------ Selected passage ------
Marsh Bluetail, Common Bluetail Ischnura senegalensis
Suborder: Zygoptera. Superfamily: Coenagrionoidea. Family: Coenagrionidae
Pic wanted Description
Body length: 29–30 mm. Hindwing length: 14.5–15.5 mm.
Small, hairy, brightly coloured, blue, greenish blue and shiny black, with blue and black pterostigmas and bright cobalt blue abdominal tip.
Round (and not crescent-shaped nor linked) postocular spots. The black on the thorax is slightly metallic. Pterostigmas bicoloured - blackish in the inner half and bright blue in the outer half. The most distinguishing feature of the male is the blue patch on the side at the base of the abdomen.
Eyes: greenish blue and black, covered with fine, whitish setose down. Labrum green or greenish blue, with black base and edged in yellow. Anteclypeus green or greenish blue. Postclypeus shiny black, finely edged in light green. Frons light green. Head above dull black with bronze sheen, and two, round, bright cobalt blue postocular spot.
Prothorax: above shiny black, below and on collar greenish.
Synthorax: with whitish setose down, shiny black with mauve sheen and sharply-defined yellowish to greenish stripes, sometimes blue. Synthorax sides bright light green or greenish blue, sometimes sky blue.
Pterostigmas: blackish in inner half, bright blue in outer half, the blue of which fades on death.
Abdomen: S1-7 above shiny black, although S2 has distinct metallic sheen. Above, between S1 and S2 is a fine, sky blue ring. S1, and particularly S2, in side view, have roundish blue patches, continuous with light area below. S3-7 below buff. S8 bright blue. S9 above shiny black, below blue. S10 above shiny black, below buff. S10 hind margin with raised process with two peaks. Inferior appendages prominent and pointed, with black tips.
------ Entries shown ------
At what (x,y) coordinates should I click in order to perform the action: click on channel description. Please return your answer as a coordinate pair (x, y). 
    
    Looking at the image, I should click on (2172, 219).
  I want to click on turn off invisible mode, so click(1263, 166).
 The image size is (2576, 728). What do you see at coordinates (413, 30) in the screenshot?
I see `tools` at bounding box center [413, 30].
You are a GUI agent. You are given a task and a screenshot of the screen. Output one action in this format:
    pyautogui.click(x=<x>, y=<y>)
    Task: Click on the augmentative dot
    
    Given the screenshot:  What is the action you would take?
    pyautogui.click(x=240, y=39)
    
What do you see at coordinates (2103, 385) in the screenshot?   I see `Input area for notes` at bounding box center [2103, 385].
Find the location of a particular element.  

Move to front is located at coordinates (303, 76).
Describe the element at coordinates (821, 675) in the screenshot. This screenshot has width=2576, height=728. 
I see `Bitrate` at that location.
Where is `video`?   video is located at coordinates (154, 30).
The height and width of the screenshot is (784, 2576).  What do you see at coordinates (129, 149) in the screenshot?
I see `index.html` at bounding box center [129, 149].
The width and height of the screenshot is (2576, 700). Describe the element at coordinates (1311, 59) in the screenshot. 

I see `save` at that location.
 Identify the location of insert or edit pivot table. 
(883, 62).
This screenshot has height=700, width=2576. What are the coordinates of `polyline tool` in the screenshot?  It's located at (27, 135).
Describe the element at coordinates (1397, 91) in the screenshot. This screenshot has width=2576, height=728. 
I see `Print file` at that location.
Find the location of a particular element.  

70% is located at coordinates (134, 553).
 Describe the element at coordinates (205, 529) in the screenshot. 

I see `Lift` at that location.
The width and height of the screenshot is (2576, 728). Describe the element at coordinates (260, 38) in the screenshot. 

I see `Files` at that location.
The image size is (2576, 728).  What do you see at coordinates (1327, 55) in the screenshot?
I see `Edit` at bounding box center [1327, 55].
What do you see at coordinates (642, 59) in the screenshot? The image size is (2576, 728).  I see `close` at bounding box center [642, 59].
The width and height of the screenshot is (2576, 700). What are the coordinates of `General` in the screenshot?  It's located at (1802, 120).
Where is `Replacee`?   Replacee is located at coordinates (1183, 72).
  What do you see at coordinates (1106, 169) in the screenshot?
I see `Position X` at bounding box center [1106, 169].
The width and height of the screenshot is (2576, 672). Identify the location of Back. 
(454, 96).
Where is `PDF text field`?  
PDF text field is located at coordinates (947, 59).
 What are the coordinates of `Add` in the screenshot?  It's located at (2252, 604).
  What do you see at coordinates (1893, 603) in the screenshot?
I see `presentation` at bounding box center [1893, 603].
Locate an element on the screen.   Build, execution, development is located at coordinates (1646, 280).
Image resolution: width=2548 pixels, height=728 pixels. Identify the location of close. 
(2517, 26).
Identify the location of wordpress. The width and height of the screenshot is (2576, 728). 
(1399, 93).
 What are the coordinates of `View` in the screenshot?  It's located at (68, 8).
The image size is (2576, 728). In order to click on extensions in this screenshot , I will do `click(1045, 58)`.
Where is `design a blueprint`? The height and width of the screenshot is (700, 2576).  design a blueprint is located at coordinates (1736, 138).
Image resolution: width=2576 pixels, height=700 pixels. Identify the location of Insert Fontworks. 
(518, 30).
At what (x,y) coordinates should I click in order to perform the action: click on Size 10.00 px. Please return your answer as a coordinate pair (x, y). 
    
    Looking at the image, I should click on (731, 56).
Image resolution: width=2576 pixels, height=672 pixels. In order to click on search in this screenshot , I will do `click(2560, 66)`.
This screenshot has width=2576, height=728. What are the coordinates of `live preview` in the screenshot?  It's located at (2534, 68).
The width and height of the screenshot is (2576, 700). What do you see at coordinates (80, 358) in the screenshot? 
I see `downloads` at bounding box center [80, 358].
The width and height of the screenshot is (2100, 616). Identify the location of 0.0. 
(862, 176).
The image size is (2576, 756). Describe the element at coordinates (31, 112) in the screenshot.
------
• Things to do:
(1) Duplicate the part of the Marsh Bluetail description starting with "Synthorax: with whitish" and going on through "with black tips.".
(2) Summarize the Marsh Bluetail description in two sentences.

• Answer list:
(1)
Synthorax: with whitish setose down, shiny black with mauve sheen and sharply-defined yellowish to greenish stripes, sometimes blue. Synthorax sides bright light green or greenish blue, sometimes sky blue.
Pterostigmas: blackish in inner half, bright blue in outer half, the blue of which fades on death.
Abdomen: S1-7 above shiny black, although S2 has distinct metallic sheen. Above, between S1 and S2 is a fine, sky blue ring. S1, and particularly S2, in side view, have roundish blue patches, continuous with light area below. S3-7 below buff. S8 bright blue. S9 above shiny black, below blue. S10 above shiny black, below buff. S10 hind margin with raised process with two peaks. Inferior appendages prominent and pointed, with black tips.

(2) The Marsh Bluetail (Ischnura senegalensis), of the family Coenagrionidae, is small and hairy, with a body length of 29–30 mm, and is colored blue, greenish blue and shiny black with a bright cobalt blue abdominal tip. Its pterostigmas are blackish in the inner half and bright blue in the outer half, and the male's most distinguishing feature is the blue patch on the side at the base of the abdomen.